Tuesday, 26 January 2016

Boycotting

Golly. Everyone in the Beyond The Fence camp is utterly exhausted today! There have been meetings, gruelling singing rehearsals, dance calls... All this time I've been trying to orchestrate an incredibly fast-paced number which is making my eyes bleed. Apparently this tiredness is quite normal for this stage in rehearsals: everyone has suddenly realised quite how much there is to do and, as a result, the brain's capacity shrinks exponentially! 

Slowly but surely everyone else in the company is getting the same cold. Without going into a great deal of detail, it involves a heck of a lot of mucus and quite a number of trips to the loo. Nathan has it as well.

The company is a happy one. Everyone gets on very well and we all have a good sense of what we personally need to do to make the show extraordinary.

I've heard that some former Greenham women have decided to publicly boycott the show.

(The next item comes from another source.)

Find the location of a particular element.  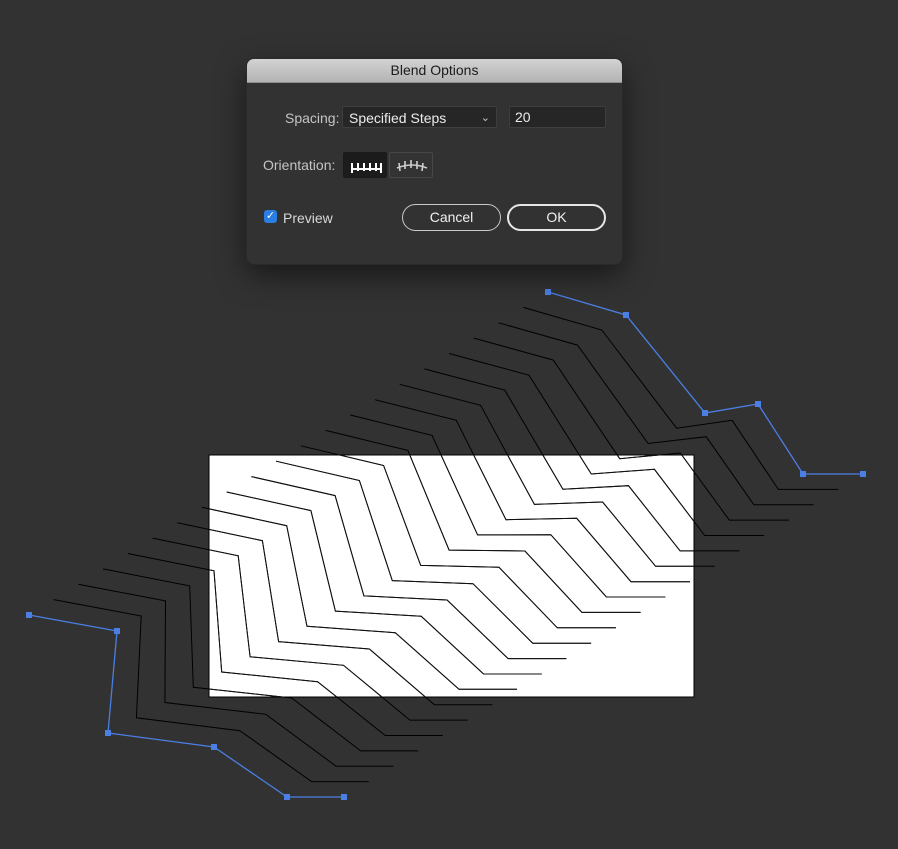

end-path is located at coordinates (705, 383).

Frankly, I don't give a damn if they don't much want to see it, but I think it's a little harsh for them to speak of actual demonstrations before they have any idea what the show is actually about! I'm afraid I actually get the impression they're boycotting merely for the sake of something to be angry about. The stumbling block for them, I suspect, is that two men have written the show and this is something they'll struggle to see beyond. I say three things to that:

1) It was computers which took us to Greenham, so even if we'd wanted to write about something else, the experimental nature of the project dictated that we shouldn't...

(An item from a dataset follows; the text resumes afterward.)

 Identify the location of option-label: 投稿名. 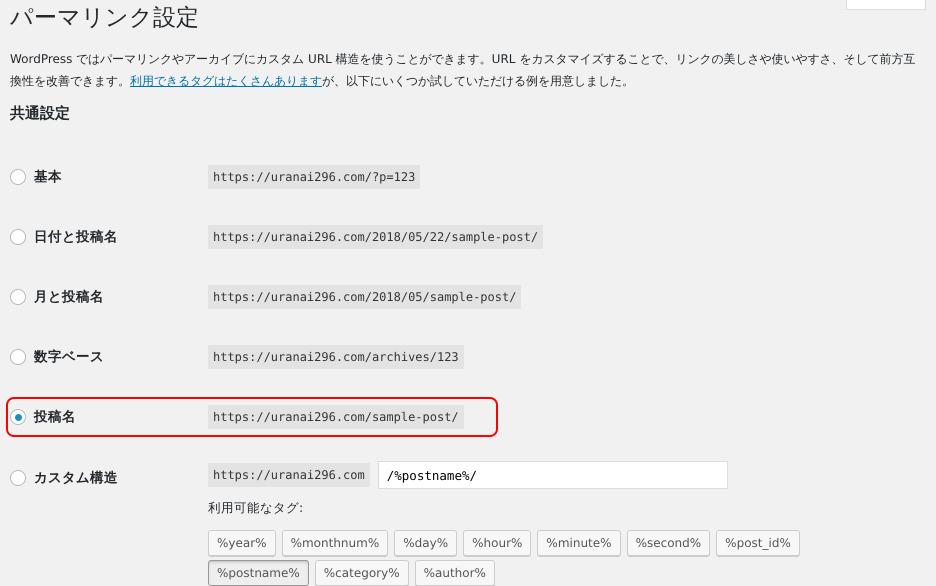
(55, 418).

2) As the son of a CND woman, I refuse to apologise for being interested in this particular subject.

3) If a Greenham woman, or any woman for that matter feels THEY ought to have been the one to write a musical about Greenham, then they've had thirty years to get their act together! I'm hardly jumping on a band wagon!

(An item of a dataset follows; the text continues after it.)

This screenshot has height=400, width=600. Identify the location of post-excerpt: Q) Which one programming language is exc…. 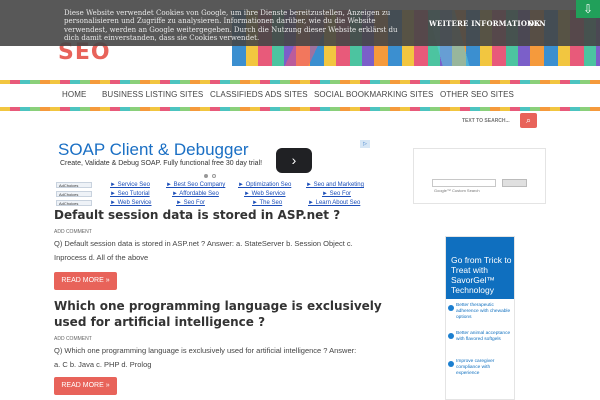
(206, 358).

I had a similar issue when I wrote A Symphony For Yorkshire and the Yorkshire supremacists started getting arsey because I was a Midlander, and a work with that title ought to have been written by a man born in Yorkshire. It wasn't as though the BBC had over-looked a load of Yorkshire composers in their rush to commission me. The symphony was my idea! Besides, the irony was that the list of composers and film makers which the supremacists were suggesting do it instead, would have been way way too expensive to book!

Right. Bed time. Well maybe an episode of Ru Paul's Drag Race first!